# 30MM or 50MM prime on a 1.6 crop?



## sinjans (Dec 19, 2009)

I may not be going full fram for a few more years yet and i am getting a prime very soon. Should I aim for the 50mm or the 30mm. either will be a 1.4. maybe canon/sigma. But for standard portraits with the 50 being the equivalent of 80mm. would one be better off with the 30mm equaling 48mm on the cropped 50D??? 
Any advice or experience will help move me forward. thanks


----------



## TJ K (Dec 19, 2009)

If you plan on doing portraits I would recommend the 50mm even the f/1.8 is great and for 100 it's a steal. The 30mm would be better for a walk around lens while the 50 would be good for portraits with better bokeh and a bit longer as well. GL
TJ


----------



## sinjans (Dec 19, 2009)

Thank TJ. If you were using full frame does this mean you would not use the 50 anymore? would you then jump to an 85?


----------



## TJ K (Dec 19, 2009)

Ya most likely. A 50 would be just a general walk around lens and then 85 for portraits but of course there isn't just 1 lens that is the perfect portrait lens. Depends on what you want. 
TJ


----------



## sinjans (Dec 19, 2009)

Understood. Thats what i was wondering. Really as long as your shooting the equivalent to an 85 then. Thats fine by me, and i realize that my lens length preferences may vary but as a general prime i was initially curious if people with crop bodies should be using teh 50 equivalent meaning a 30mm lenses. Cheers and thanks


----------



## c.cloudwalker (Dec 19, 2009)

Tbh, most people I know including me stay away from the 50mm (in film or FF) as it is a pretty boring lens. Some people like their nifty fifties but it seems to be mostly because it is a cheap way to get a faster lens.

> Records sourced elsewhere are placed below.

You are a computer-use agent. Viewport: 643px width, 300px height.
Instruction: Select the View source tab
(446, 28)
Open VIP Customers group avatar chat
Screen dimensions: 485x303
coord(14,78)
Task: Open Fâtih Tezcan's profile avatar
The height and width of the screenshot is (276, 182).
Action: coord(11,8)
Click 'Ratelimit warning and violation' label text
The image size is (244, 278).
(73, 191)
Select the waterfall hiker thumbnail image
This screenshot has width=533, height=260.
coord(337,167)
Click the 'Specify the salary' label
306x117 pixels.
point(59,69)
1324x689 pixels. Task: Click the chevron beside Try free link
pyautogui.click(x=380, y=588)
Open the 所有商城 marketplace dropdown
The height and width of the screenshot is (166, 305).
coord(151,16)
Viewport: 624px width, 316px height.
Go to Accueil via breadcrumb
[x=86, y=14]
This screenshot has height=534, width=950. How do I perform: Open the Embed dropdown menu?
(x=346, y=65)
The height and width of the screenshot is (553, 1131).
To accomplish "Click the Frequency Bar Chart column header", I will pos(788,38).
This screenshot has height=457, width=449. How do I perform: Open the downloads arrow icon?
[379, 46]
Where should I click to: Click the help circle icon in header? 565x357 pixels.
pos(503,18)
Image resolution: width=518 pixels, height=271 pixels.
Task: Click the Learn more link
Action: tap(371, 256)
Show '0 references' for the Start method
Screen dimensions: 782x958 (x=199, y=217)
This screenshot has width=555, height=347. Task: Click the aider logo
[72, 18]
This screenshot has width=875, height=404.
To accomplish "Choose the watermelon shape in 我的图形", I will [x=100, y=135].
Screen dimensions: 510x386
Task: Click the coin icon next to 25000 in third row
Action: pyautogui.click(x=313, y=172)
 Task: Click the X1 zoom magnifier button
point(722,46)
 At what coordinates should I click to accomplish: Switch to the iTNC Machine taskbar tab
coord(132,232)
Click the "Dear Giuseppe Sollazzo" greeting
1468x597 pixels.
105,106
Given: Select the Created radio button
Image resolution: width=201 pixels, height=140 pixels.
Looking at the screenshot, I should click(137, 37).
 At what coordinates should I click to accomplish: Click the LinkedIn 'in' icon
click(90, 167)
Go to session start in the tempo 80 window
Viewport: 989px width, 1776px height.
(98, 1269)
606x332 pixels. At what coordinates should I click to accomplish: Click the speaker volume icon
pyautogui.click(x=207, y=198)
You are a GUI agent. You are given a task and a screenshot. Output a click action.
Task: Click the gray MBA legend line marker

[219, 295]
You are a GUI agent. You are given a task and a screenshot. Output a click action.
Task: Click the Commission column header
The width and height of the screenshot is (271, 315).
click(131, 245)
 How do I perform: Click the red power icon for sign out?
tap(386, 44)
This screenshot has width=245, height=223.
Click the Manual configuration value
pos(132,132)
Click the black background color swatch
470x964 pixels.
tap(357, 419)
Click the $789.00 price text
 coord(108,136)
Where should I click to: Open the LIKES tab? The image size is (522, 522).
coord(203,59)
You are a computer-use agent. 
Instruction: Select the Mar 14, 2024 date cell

On a crop frame, however it is a fairly nice portrait lens since it puts some distance between you and your subject. And once you get a FF body you can keep it as a back up in case you kill your preferred lens. Considering its price, it is not a big loss if you only rarely use it once you've gone to FF.

You might want to get a used one. There seems to be plenty of them around.


----------



## sinjans (Dec 19, 2009)

Yeah i will be buying used. the canon 50mm 1.4 seems to be the way to go. Sigma makes a nice one too. But i just wanted to be sure that it would'nt be too long. cheers


----------



## TJ K (Dec 19, 2009)

just spoil yourself and go for the 50 1.2


----------



## sinjans (Dec 19, 2009)




----------



## Dao (Dec 19, 2009)

Set your lens to 30mm and start shooting without changing the focal length. See how it feel outdoor or indoor (in terms of field of view).  Now, set it to 50mm and do the same thing.

Regardless the aperture, which focal length you think is better suit you?


----------



## molested_cow (Dec 19, 2009)

50mm a boring lens? Well I used to think like that, but it my all time favorite lens now. There's so much you can do with it. It's really versatile and great depth of field range.

I really don't like the term "equivalent" when describing what cropped sensors do to lens. It's basically a cropped photo. It doesn't change the performance of a lens, say from a 30mm to 50mm. You are basically limited on how you can compose your shot.

I'd suggest you rent the lens from some place to find out if you like them before making the purchase. It's all up to your personal preference.


----------



## sinjans (Dec 19, 2009)

Thanks. 
When i say equivalent I am referring to the cropped photo. When you see so many people using the 50mm and raving about it, its nice to know if they are using crop sensored bodies or not. Because if they are on crops, then the full frame equivalent would be a 30mm. Im just making sure my ducks are in a row here. 50 1.4 here i come. 
Thanks for the help people.


----------



## iolair (Dec 19, 2009)

I use the 50mm f/1.8 as a portrait lens on my crop-frame Canon.  It's great for this.

When I walk around and try to take general photos with it, I sometimes find the field of view too narrow though.  So on your crop-camera, which one suits you best depends on the kind of photos you expect to spend most time on.

The 50mm (on full-frame) field of view is close to what the human eye/brain normally notices (even though we can see much more than that - so it provides a natural view of the world.  A prime lens of about 30-35mm will do the same on the crop body.


----------